● EXERCISE:
Print the lines of the material below verbatim, starting with the line that contains "Task: Open the help question mark icon" and going on through the line that contains "[x=844, y=326]", both included.

Click-target data
--- START ---
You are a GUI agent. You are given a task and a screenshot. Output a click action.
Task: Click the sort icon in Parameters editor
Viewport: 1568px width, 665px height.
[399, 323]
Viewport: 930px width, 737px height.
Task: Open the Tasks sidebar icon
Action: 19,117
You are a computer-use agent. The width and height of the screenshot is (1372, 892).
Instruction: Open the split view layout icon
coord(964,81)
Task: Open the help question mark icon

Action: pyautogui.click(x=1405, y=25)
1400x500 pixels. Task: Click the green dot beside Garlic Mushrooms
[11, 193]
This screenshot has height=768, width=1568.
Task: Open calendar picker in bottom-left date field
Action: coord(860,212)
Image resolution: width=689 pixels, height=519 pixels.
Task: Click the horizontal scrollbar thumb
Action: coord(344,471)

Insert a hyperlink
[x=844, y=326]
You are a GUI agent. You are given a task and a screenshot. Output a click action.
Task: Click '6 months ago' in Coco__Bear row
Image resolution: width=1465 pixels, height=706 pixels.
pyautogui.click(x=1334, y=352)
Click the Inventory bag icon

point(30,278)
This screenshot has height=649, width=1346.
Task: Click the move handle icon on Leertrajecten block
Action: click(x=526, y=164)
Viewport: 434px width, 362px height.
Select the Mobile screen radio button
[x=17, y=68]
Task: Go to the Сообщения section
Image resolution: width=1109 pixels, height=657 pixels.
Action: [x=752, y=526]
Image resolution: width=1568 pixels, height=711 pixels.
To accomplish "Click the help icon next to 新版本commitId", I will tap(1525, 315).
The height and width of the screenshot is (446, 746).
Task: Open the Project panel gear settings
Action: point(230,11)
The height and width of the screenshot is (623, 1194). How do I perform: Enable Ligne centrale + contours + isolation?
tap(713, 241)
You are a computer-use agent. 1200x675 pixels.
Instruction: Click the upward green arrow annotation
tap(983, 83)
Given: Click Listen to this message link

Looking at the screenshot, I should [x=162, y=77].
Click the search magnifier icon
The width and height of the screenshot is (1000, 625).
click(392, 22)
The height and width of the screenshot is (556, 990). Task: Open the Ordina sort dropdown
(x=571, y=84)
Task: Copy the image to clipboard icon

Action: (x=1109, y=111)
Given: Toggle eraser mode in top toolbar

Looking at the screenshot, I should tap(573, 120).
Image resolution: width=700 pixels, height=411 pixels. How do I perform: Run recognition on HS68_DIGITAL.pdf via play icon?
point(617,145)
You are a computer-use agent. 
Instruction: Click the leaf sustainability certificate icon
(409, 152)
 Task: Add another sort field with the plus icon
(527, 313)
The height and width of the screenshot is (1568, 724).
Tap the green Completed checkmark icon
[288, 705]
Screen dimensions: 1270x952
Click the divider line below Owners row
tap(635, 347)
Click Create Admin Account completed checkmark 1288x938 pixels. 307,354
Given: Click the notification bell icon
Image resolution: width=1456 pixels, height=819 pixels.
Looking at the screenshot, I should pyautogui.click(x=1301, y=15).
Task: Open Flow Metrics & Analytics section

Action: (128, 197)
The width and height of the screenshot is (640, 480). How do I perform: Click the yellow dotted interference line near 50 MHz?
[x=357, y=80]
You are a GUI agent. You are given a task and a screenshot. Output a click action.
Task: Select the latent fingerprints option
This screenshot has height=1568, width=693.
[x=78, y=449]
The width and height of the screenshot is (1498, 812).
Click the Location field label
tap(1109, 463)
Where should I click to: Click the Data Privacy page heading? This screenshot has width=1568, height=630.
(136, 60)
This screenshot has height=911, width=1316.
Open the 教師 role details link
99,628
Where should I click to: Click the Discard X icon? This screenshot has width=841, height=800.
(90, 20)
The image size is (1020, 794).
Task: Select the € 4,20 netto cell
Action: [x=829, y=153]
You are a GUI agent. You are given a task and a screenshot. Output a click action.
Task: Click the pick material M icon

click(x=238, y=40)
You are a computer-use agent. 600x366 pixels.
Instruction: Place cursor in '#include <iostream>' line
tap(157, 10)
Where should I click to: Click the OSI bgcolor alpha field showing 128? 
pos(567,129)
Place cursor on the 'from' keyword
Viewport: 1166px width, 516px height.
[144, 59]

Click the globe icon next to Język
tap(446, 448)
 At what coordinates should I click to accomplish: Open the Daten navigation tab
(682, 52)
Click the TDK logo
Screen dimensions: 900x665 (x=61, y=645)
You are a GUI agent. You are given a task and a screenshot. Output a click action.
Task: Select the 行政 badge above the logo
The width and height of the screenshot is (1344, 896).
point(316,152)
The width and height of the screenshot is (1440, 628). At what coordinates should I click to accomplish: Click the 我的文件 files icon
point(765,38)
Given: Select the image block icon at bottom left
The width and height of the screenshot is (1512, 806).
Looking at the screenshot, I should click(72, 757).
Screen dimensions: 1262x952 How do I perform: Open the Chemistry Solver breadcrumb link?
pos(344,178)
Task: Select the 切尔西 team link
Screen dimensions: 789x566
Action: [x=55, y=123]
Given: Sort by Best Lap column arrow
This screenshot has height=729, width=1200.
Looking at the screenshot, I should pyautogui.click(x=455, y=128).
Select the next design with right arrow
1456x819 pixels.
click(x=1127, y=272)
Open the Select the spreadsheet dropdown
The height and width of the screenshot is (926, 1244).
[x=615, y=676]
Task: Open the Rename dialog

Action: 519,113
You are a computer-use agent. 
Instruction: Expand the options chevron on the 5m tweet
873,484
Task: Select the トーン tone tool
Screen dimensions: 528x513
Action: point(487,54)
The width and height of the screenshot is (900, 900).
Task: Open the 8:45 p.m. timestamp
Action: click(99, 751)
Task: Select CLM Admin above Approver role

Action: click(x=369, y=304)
--- END ---
● THE RESPONSE:
Task: Open the help question mark icon

Action: pyautogui.click(x=1405, y=25)
1400x500 pixels. Task: Click the green dot beside Garlic Mushrooms
[11, 193]
This screenshot has height=768, width=1568.
Task: Open calendar picker in bottom-left date field
Action: coord(860,212)
Image resolution: width=689 pixels, height=519 pixels.
Task: Click the horizontal scrollbar thumb
Action: coord(344,471)

Insert a hyperlink
[x=844, y=326]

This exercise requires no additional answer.